Encima de la lápida se observan las dos alcayatas de un tríptico cuya tabla central está en restauración. La lápida de Íñigo López, cinco siglos de enigma y una cara de Bélmez, es uno de los muchos activos artísticos de la iglesia de Santa Ana, la catedral de Triana. Ya lucen restauradas las tablas del retablo del artista flamenco Pedro de Campaña cuyo proceso se documentó en una exposición en el Museo de Bellas Artes. La restauración, con asesoría histórica del académico Alfonso Pleguezuelo, tendrá una duración aproximada de dos meses, con la Velá por medio.

José Ramón Pizarro (Puertollano, Ciudad Real, 1953) es trianero de residencia y todos los días acude bien temprano a este destino laboral en su barrio, en su parroquia.
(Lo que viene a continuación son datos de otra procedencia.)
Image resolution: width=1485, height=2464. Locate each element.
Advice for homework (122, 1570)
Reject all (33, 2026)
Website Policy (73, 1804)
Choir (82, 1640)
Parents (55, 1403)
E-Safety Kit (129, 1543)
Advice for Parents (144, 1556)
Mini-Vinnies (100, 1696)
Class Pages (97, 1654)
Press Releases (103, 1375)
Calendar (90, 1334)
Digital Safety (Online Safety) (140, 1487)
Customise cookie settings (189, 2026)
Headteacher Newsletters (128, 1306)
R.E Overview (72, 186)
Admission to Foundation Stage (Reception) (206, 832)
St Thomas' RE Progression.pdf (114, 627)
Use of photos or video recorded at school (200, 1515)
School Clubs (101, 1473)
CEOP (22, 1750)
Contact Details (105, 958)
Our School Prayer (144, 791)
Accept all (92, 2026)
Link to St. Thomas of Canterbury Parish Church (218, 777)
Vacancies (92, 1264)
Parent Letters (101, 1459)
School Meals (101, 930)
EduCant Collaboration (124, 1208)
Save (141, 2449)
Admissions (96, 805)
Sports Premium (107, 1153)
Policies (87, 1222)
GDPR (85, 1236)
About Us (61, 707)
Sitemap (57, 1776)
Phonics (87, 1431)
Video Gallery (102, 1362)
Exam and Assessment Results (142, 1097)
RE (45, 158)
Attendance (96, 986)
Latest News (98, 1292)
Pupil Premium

Comparte café en la plazuela de Santa Ana con Cristina y Carmen, que forman sociedad en Alféizar Restauraciones. Para conmemorar el siglo y medio del dogma de la Inmaculada Concepción, el cardenal Amigo Vallejo inauguró la iluminación artística de la iglesia; ahora, con ocasión de sus tres cuartos de milenio de historia, recuperará un rincón donde conviven la leyenda y la realidad, la supuesta esclavitud del yacente con la libertad creativa de quien al hacerlo mortal lo inmortalizó.

Por el exterior, bullen los cafés y la gente que va a las tiendas y los mercados; una guía explica en alemán a unos turistas en bicicleta algunas características de la iglesia de Santa Ana. Entre dos capillas, el barrio con más cantaores por kilómetro cuadrado daba rienda suelta a un baile tribal, un taconeo ritual e iniciático de los ciclos de la vida, el del nacimiento y el del amor. En una representación de la muerte. Íñigo López merecía ser de Macondo.